In some embodiments, the length of the segment 607 and the location of the cord-attachment mechanism 609 within the segment 607 are selected so that when the magnetic strap 601 is placed on an object, the segment 606 lies flat on a surface of the object (e.g., a portable electronic device) (e.g., see
In some embodiments, the length of the magnetic strap 601 is selected based on one or more of: a range of lengths of cords that are to be secured using the magnetic strap 601, a range of thicknesses of cords that are to be secured using the magnetic strap 601, a number of times the cord will wrap around the magnetic strap 601, dimensions of objects on which the magnetic strap 601 is to be placed, the location of the magnets 602 and/or 603, whether a case is used, and a number of times the cord will wrap around the magnetic strap 601 and an object (and a case for the object). In some embodiments, the minimum length of the magnetic strap 601 is 1.5 inches. In some embodiments, the length of the magnetic strap 601 is between 1.5 inches and 3.19 inches. In some embodiments, the length of the magnetic strap 601 is 3.02 inches.
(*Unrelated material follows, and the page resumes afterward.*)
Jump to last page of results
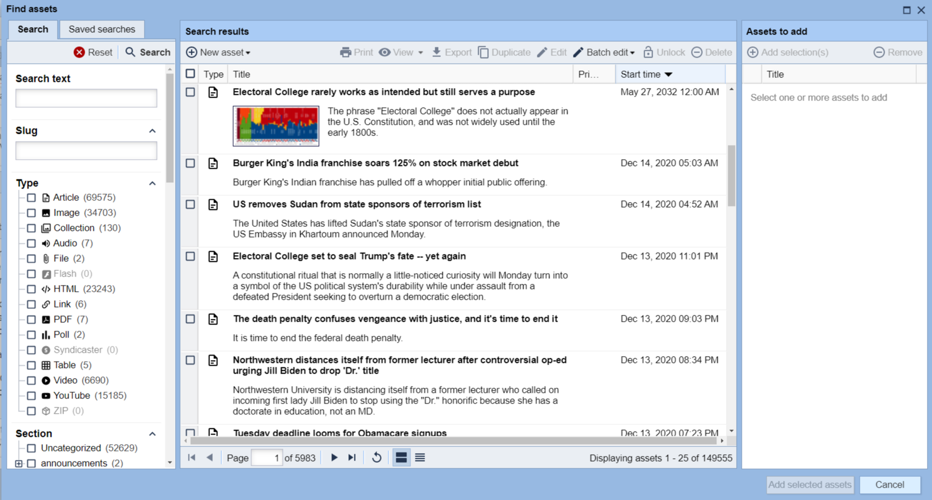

Note that the width of the magnetic strap 601 is typically bounded by the minimum manufacturable width of the material used in the magnetic strap 601. However, the actual width used for the magnetic strap 601 is typically selected to be at least the size (e.g., the diameter) of the magnets 602 and 603 in embodiments in which the magnets are embedded in the magnetic strap 601. In embodiments in which the magnets 602 and 603 are attached to the magnetic strap 601 by other means, the magnetic strap 601 may be narrower than the magnets 602 and 603. The width of the magnetic strap 601 also affects the resistance of the magnetic strap 601 to twisting (or torsional) forces about a longitudinal axis (i.e., the length) of the magnetic strap 601. For example, if the magnetic strap 601 is wider, the magnetic strap 601 has less tendency to twist (e.g., when deploying a cord). In some embodiments, the width of the magnetic strap 601 is between 0.25 inches and 0.52 inches. In some embodiments, the width of the magnetic strap 601 is 0.51 inches. In some embodiments, the width of the magnetic strap 601 is at least 0.25 inches.
The thickness of the magnetic strap 601 is typically bounded by the minimum manufacturable thickness of the material used in the magnetic strap 601. The thickness of the magnetic strap 601 also affects the resistance of the magnetic strap 601 to twisting (or torsional) forces about a longitudinal axis (i.e., the length) of the magnetic strap 601. For example, if the magnetic strap 601 is wider, the magnetic strap 601 has less tendency to twist (e.g., when deploying a cord). In some embodiments, the thickness of the magnetic strap 601 is between 0.01 inches and 0.19 inches. In some embodiments, the minimum thickness of the magnetic strap 601 is 0.01 inches. In some embodiments, the thickness of the magnetic strap 601 in the center of the segment 606 is 0.06 inches. In some embodiments, the thickness of the magnetic strap 601 enclosing the magnets 602 and 603 is 0.11 inches.
In some embodiments, the strength of the magnets 602 and 603 are selected to provide a predefined attractive magnetic force between the magnets 602 and 603 when the magnet 602 is magnetically attached to the magnet 603. When the magnet 602 is magnetically attached to the magnet 603 and a decoupling force (e.g., an external force) that is less than the predefined threshold is exerted against the predefined attractive magnetic force between the magnets 602 and 603, the magnets remains magnetically attached to each other. When the magnet 602 is magnetically attached to the magnet 603 and a decoupling force that is greater than or equal to the predefined threshold is exerted against the predefined attractive magnetic force between the magnets, the magnets are magnetically detached from each other.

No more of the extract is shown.